Task goal = Starting at the line that contains "Image resolution: width=1024", write out every line through the end of the records below exactly as it appears, and leave out all pictures.

== Study material ==

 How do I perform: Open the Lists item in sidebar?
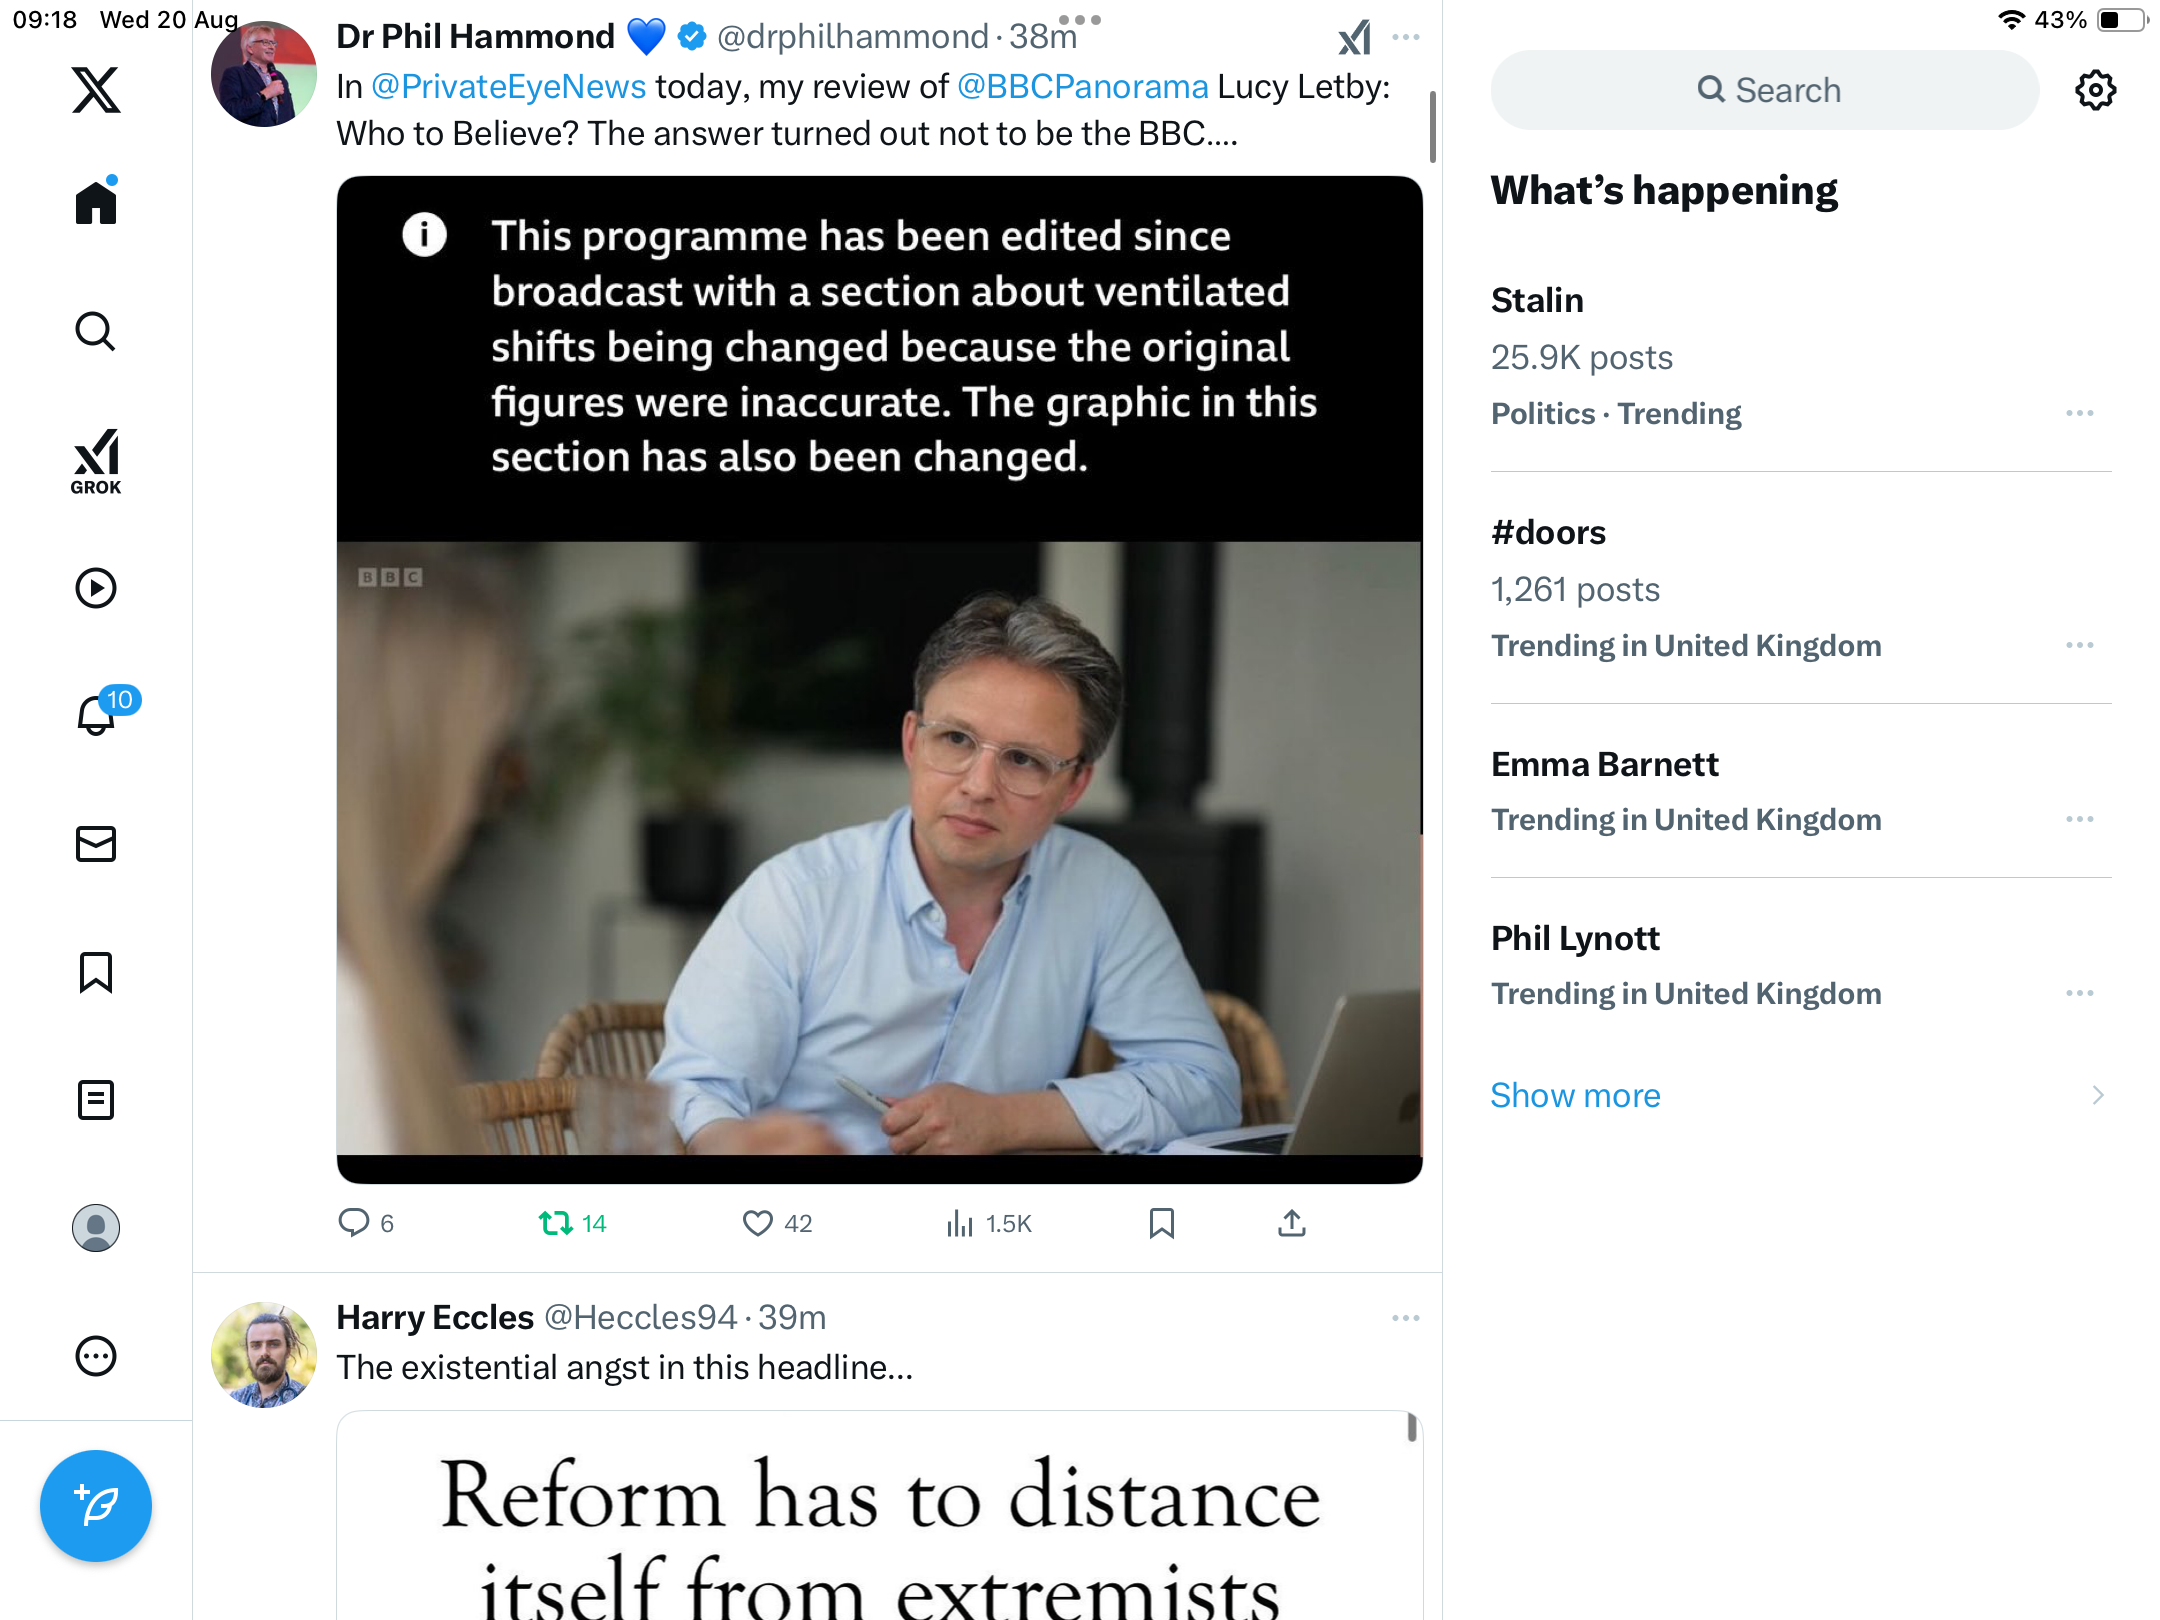[96, 1100]
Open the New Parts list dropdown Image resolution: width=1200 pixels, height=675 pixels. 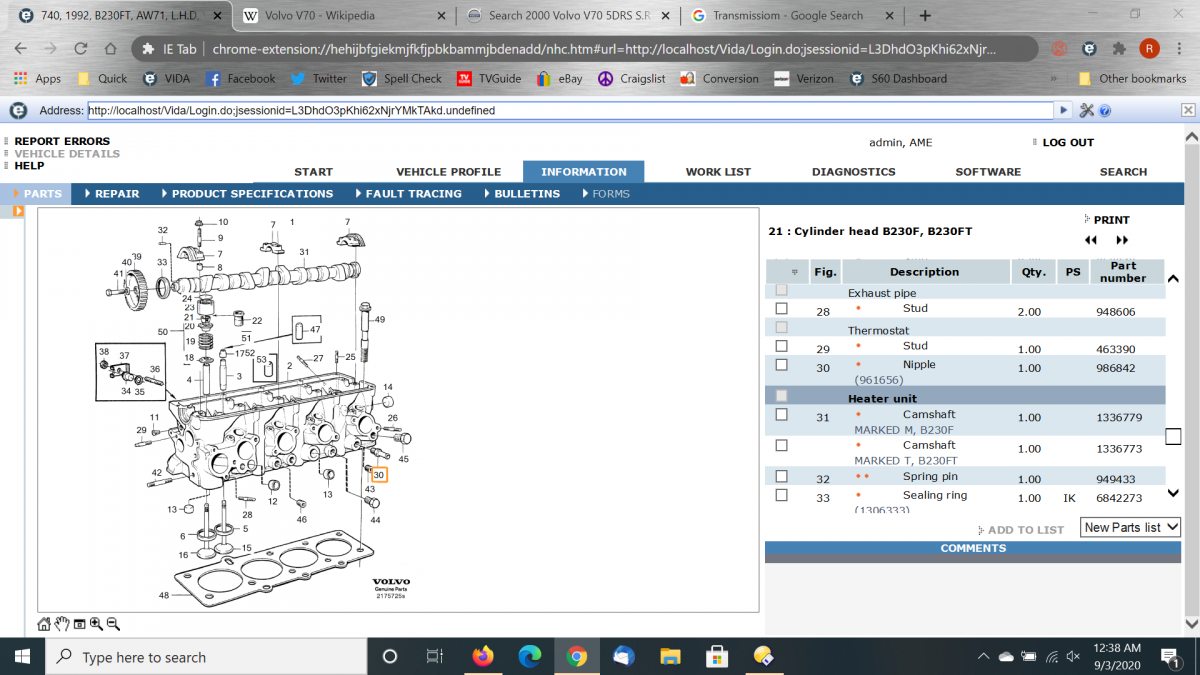point(1130,527)
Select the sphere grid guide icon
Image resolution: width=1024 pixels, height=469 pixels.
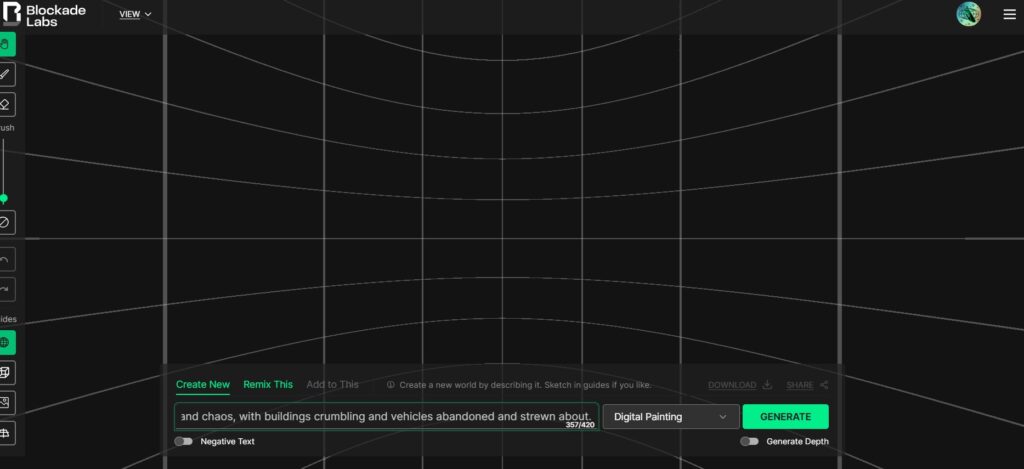point(6,343)
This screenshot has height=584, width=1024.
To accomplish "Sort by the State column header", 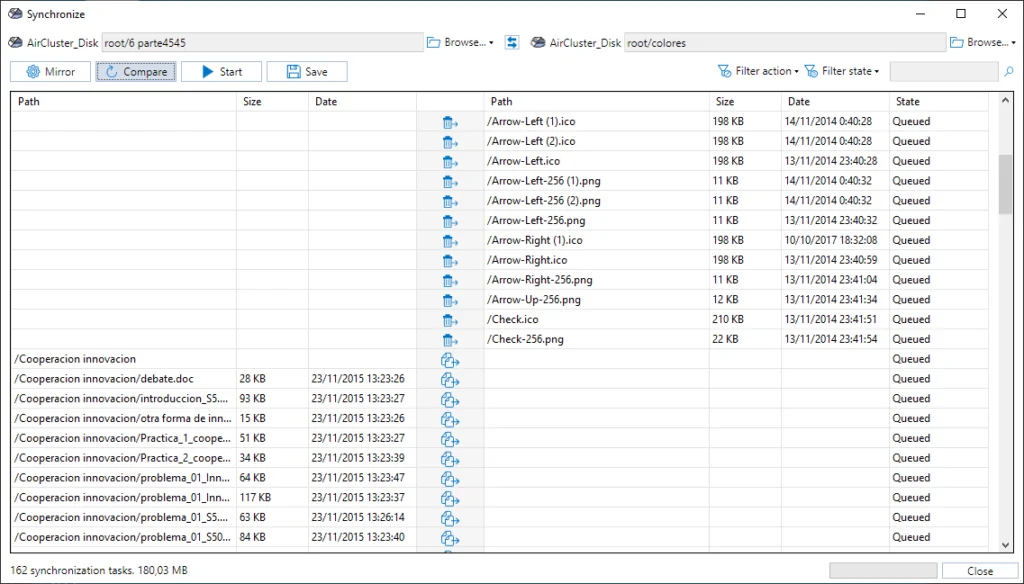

===

Solution to the problem =
Image resolution: width=1024 pixels, height=469 pixels.
point(6,343)
This screenshot has height=584, width=1024.
To accomplish "Sort by the State column header", 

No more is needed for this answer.